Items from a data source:

'''

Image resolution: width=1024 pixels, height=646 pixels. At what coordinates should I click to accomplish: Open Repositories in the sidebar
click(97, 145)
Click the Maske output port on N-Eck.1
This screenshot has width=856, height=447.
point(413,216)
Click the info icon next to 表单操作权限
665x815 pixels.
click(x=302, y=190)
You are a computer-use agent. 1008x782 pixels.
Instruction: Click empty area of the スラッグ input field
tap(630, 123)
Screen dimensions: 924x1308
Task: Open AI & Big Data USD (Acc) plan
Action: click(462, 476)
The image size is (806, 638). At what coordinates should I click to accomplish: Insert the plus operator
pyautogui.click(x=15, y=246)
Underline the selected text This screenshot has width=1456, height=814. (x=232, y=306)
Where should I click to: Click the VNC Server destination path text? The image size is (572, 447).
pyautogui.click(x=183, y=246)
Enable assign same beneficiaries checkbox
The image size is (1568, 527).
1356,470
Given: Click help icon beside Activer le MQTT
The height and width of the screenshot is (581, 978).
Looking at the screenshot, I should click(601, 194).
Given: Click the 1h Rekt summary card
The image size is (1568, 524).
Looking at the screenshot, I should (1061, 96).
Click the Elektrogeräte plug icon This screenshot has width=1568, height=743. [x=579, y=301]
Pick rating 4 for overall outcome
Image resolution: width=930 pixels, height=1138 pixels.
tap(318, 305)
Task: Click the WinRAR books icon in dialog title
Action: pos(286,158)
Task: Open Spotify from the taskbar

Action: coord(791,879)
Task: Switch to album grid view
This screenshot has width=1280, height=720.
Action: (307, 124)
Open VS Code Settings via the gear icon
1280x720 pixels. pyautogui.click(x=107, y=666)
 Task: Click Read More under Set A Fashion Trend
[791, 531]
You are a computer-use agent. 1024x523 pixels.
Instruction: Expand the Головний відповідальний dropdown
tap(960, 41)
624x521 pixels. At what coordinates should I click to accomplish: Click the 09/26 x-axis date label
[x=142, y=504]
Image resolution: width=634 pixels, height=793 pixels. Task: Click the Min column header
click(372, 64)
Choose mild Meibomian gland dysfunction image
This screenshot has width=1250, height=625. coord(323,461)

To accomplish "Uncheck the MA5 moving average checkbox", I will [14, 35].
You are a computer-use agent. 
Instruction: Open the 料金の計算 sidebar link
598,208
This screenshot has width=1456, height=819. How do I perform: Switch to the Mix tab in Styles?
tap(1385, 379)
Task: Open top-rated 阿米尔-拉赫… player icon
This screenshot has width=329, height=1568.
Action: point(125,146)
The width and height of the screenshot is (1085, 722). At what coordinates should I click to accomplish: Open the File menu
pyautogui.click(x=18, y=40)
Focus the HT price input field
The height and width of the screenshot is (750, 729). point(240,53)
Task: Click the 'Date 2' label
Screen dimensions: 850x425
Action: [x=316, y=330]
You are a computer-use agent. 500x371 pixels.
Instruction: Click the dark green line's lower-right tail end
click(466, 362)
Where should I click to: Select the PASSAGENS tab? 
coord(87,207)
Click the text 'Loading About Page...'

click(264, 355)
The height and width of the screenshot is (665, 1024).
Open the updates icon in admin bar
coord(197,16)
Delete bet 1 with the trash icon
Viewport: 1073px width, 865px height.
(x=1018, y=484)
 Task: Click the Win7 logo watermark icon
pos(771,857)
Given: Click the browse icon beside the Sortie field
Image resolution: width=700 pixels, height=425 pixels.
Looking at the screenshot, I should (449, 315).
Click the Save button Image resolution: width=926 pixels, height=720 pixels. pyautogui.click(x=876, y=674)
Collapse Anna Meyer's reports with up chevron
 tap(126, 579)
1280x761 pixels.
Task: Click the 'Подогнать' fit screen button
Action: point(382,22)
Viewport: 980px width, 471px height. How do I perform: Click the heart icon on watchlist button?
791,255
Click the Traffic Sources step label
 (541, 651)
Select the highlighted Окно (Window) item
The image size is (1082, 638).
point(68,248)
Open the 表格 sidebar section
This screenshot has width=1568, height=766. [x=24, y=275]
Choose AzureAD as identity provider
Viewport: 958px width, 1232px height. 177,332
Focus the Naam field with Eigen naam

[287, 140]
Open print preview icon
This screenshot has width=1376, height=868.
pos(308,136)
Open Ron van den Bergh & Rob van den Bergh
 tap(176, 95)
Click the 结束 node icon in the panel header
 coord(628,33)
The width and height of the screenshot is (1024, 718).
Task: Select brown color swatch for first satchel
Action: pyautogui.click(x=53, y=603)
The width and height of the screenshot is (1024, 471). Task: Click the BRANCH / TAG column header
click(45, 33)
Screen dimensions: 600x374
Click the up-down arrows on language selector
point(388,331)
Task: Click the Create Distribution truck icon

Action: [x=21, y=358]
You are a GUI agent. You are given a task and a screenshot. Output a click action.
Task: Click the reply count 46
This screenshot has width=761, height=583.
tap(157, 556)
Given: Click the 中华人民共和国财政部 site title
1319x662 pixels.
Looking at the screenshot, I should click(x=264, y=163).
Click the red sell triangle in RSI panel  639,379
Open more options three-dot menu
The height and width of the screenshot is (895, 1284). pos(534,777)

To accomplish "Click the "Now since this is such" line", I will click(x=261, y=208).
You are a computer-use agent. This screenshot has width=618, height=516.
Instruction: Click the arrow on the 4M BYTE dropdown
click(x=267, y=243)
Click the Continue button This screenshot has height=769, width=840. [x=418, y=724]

'''

# [Work to be completed]
Would you restate the entries word for word, omitting none?

# [Response to the task]
Image resolution: width=1024 pixels, height=646 pixels. At what coordinates should I click to accomplish: Open Repositories in the sidebar
click(97, 145)
Click the Maske output port on N-Eck.1
This screenshot has width=856, height=447.
point(413,216)
Click the info icon next to 表单操作权限
665x815 pixels.
click(x=302, y=190)
You are a computer-use agent. 1008x782 pixels.
Instruction: Click empty area of the スラッグ input field
tap(630, 123)
Screen dimensions: 924x1308
Task: Open AI & Big Data USD (Acc) plan
Action: click(462, 476)
The image size is (806, 638). At what coordinates should I click to accomplish: Insert the plus operator
pyautogui.click(x=15, y=246)
Underline the selected text This screenshot has width=1456, height=814. (x=232, y=306)
Where should I click to: Click the VNC Server destination path text? The image size is (572, 447).
pyautogui.click(x=183, y=246)
Enable assign same beneficiaries checkbox
The image size is (1568, 527).
1356,470
Given: Click help icon beside Activer le MQTT
The height and width of the screenshot is (581, 978).
Looking at the screenshot, I should click(601, 194).
Given: Click the 1h Rekt summary card
The image size is (1568, 524).
Looking at the screenshot, I should (1061, 96).
Click the Elektrogeräte plug icon This screenshot has width=1568, height=743. [x=579, y=301]
Pick rating 4 for overall outcome
Image resolution: width=930 pixels, height=1138 pixels.
tap(318, 305)
Task: Click the WinRAR books icon in dialog title
Action: pos(286,158)
Task: Open Spotify from the taskbar

Action: coord(791,879)
Task: Switch to album grid view
This screenshot has width=1280, height=720.
Action: (307, 124)
Open VS Code Settings via the gear icon
1280x720 pixels. pyautogui.click(x=107, y=666)
 Task: Click Read More under Set A Fashion Trend
[791, 531]
You are a computer-use agent. 1024x523 pixels.
Instruction: Expand the Головний відповідальний dropdown
tap(960, 41)
624x521 pixels. At what coordinates should I click to accomplish: Click the 09/26 x-axis date label
[x=142, y=504]
Image resolution: width=634 pixels, height=793 pixels. Task: Click the Min column header
click(372, 64)
Choose mild Meibomian gland dysfunction image
This screenshot has width=1250, height=625. coord(323,461)

To accomplish "Uncheck the MA5 moving average checkbox", I will [14, 35].
You are a computer-use agent. 
Instruction: Open the 料金の計算 sidebar link
598,208
This screenshot has width=1456, height=819. How do I perform: Switch to the Mix tab in Styles?
tap(1385, 379)
Task: Open top-rated 阿米尔-拉赫… player icon
This screenshot has width=329, height=1568.
Action: point(125,146)
The width and height of the screenshot is (1085, 722). At what coordinates should I click to accomplish: Open the File menu
pyautogui.click(x=18, y=40)
Focus the HT price input field
The height and width of the screenshot is (750, 729). point(240,53)
Task: Click the 'Date 2' label
Screen dimensions: 850x425
Action: [x=316, y=330]
You are a computer-use agent. 500x371 pixels.
Instruction: Click the dark green line's lower-right tail end
click(466, 362)
Where should I click to: Select the PASSAGENS tab? 
coord(87,207)
Click the text 'Loading About Page...'

click(264, 355)
The height and width of the screenshot is (665, 1024).
Open the updates icon in admin bar
coord(197,16)
Delete bet 1 with the trash icon
Viewport: 1073px width, 865px height.
(x=1018, y=484)
 Task: Click the Win7 logo watermark icon
pos(771,857)
Given: Click the browse icon beside the Sortie field
Image resolution: width=700 pixels, height=425 pixels.
Looking at the screenshot, I should (449, 315).
Click the Save button Image resolution: width=926 pixels, height=720 pixels. pyautogui.click(x=876, y=674)
Collapse Anna Meyer's reports with up chevron
 tap(126, 579)
1280x761 pixels.
Task: Click the 'Подогнать' fit screen button
Action: point(382,22)
Viewport: 980px width, 471px height. How do I perform: Click the heart icon on watchlist button?
791,255
Click the Traffic Sources step label
 (541, 651)
Select the highlighted Окно (Window) item
The image size is (1082, 638).
point(68,248)
Open the 表格 sidebar section
This screenshot has width=1568, height=766. [x=24, y=275]
Choose AzureAD as identity provider
Viewport: 958px width, 1232px height. 177,332
Focus the Naam field with Eigen naam

[287, 140]
Open print preview icon
This screenshot has width=1376, height=868.
pos(308,136)
Open Ron van den Bergh & Rob van den Bergh
 tap(176, 95)
Click the 结束 node icon in the panel header
 coord(628,33)
The width and height of the screenshot is (1024, 718).
Task: Select brown color swatch for first satchel
Action: pyautogui.click(x=53, y=603)
The width and height of the screenshot is (1024, 471). Task: Click the BRANCH / TAG column header
click(45, 33)
Screen dimensions: 600x374
Click the up-down arrows on language selector
point(388,331)
Task: Click the Create Distribution truck icon

Action: [x=21, y=358]
You are a GUI agent. You are given a task and a screenshot. Output a click action.
Task: Click the reply count 46
This screenshot has width=761, height=583.
tap(157, 556)
Given: Click the 中华人民共和国财政部 site title
1319x662 pixels.
Looking at the screenshot, I should click(x=264, y=163).
Click the red sell triangle in RSI panel  639,379
Open more options three-dot menu
The height and width of the screenshot is (895, 1284). pos(534,777)

To accomplish "Click the "Now since this is such" line", I will click(x=261, y=208).
You are a computer-use agent. This screenshot has width=618, height=516.
Instruction: Click the arrow on the 4M BYTE dropdown
click(x=267, y=243)
Click the Continue button This screenshot has height=769, width=840. [x=418, y=724]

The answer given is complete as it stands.